**Textauszug:**

Das setzt uneingeschränkte Vereinigungsfreiheit auch für Soldaten voraus. Der Soldat als Bürger - nicht umgekehrt - wie im Konzept "Innerer Führung" als "Staatsbürger in Uniform" für die neue deutsche Armee in der Demokratie gewollt, machte auch eine neue Gestalt von Militärseelsorge möglich. Der Mann, der das begriffen hat und umfassend gestaltete, war Martin Gritz, Generalvikar von 1962 bis 1981. Der ungediente Schlesier, Kirchenhistoriker und ursprünglich für eine akademische Laufbahn vorgesehen, verfügte über klaren, analytischen Verstand, einen weiten Blick - und hatte ein Herz für die Soldaten und "seine" Pfarrer. Er sah die Chance, die vom Zweiten Vatikanischen Konzil eröffnete Gegenwart der "Kirche in der Welt von heute" in der Pastoral der Militärseelsorge Wirklichkeit werden zu lassen:
Dienst des Soldaten als Dienst am Frieden, "Seelsorge am Arbeitsplatz" Bundeswehr, Mitverantwortung der Laien, Ökumene. Die Bildungsreform in den Streitkräften machte der ehemalige Oberpfarrer an der "Schule für Innere Führung", Martin Gritz, auch für die Militärseelsorge fruchtbar. Dort, wo die Bundeswehr sich selbst geistig gestaltete und ihren Führernachwuchs ausbildete, war die Militärseelsorge durch Seelsorger, oft auch durch Dozenten für Theologie und Ethik präsent - vor allem an den Offizierschulen, den Akademien und den bundeswehreigenen Universitäten.
Der Lebenskundliche Unterricht, das zweite Standbein für den Seelsorger in der Truppe, verlor durch diese Ausrichtung den letzten Hauch der früheren "Kasernenstunden". Für Gritz und seinen aus dem Aachener Bistum stammenden, durch und durch "zivilen" Nachfolger Ernst Niermann (1981 - 1995) war es eine ausgemachte Sache, dass eine Militärseelsorge sich auch an die Bundeswehr als ganze wenden musste.

**Zu erledigen:**
[1] Gib aus dem Textauszug über die Militärseelsorge den Abschnitt wortgetreu zurück, der mit den Worten „Der Lebenskundliche Unterricht, das“ beginnt und mit „ganze wenden musste.“ endet.
[2] Tippe bitte aus der Auflistung nur die Zeilen wortgetreu ab, die mit der Zeile beginnen, die „Insert the confused“ enthält, und mit der Zeile enden, die „Toggle the Chat“ enthält. Beide Zeilen gehören dazu.

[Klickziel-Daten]
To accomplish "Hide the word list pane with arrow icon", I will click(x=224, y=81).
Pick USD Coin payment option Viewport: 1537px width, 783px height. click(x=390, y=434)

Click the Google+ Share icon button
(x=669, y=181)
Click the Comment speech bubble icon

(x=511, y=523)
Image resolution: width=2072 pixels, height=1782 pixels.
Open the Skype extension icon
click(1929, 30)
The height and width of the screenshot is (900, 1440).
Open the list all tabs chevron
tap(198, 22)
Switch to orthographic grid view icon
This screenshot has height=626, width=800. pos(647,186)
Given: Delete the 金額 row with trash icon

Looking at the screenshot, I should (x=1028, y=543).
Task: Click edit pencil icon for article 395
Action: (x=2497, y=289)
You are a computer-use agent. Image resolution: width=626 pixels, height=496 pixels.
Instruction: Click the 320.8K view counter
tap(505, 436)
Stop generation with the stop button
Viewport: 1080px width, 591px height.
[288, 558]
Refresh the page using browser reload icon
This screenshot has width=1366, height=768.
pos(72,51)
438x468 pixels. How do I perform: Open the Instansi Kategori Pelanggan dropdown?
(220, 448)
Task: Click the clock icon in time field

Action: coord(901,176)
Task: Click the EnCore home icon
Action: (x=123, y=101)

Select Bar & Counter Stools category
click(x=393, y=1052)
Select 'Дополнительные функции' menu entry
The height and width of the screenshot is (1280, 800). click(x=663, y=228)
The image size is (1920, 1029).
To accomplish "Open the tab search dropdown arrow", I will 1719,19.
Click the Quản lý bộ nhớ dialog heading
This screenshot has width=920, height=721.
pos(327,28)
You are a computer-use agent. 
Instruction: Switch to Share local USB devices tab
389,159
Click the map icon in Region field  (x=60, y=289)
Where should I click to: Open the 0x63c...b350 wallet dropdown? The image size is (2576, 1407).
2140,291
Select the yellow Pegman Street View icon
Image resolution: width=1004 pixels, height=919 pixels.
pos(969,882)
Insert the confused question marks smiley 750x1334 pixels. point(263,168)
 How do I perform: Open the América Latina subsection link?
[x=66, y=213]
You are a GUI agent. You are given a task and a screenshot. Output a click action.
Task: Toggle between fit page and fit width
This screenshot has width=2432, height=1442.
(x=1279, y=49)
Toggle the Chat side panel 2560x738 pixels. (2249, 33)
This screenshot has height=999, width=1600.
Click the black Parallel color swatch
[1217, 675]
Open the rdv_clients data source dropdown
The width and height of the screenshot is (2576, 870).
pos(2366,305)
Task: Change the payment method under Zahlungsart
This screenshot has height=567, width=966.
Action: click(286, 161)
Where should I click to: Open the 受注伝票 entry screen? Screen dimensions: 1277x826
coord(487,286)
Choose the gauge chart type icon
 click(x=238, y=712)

**Ergebnisse je Aufgabe:**
[1]
Der Lebenskundliche Unterricht, das zweite Standbein für den Seelsorger in der Truppe, verlor durch diese Ausrichtung den letzten Hauch der früheren "Kasernenstunden". Für Gritz und seinen aus dem Aachener Bistum stammenden, durch und durch "zivilen" Nachfolger Ernst Niermann (1981 - 1995) war es eine ausgemachte Sache, dass eine Militärseelsorge sich auch an die Bundeswehr als ganze wenden musste.

[2]
Insert the confused question marks smiley 750x1334 pixels. point(263,168)
 How do I perform: Open the América Latina subsection link?
[x=66, y=213]
You are a GUI agent. You are given a task and a screenshot. Output a click action.
Task: Toggle between fit page and fit width
This screenshot has width=2432, height=1442.
(x=1279, y=49)
Toggle the Chat side panel 2560x738 pixels. (2249, 33)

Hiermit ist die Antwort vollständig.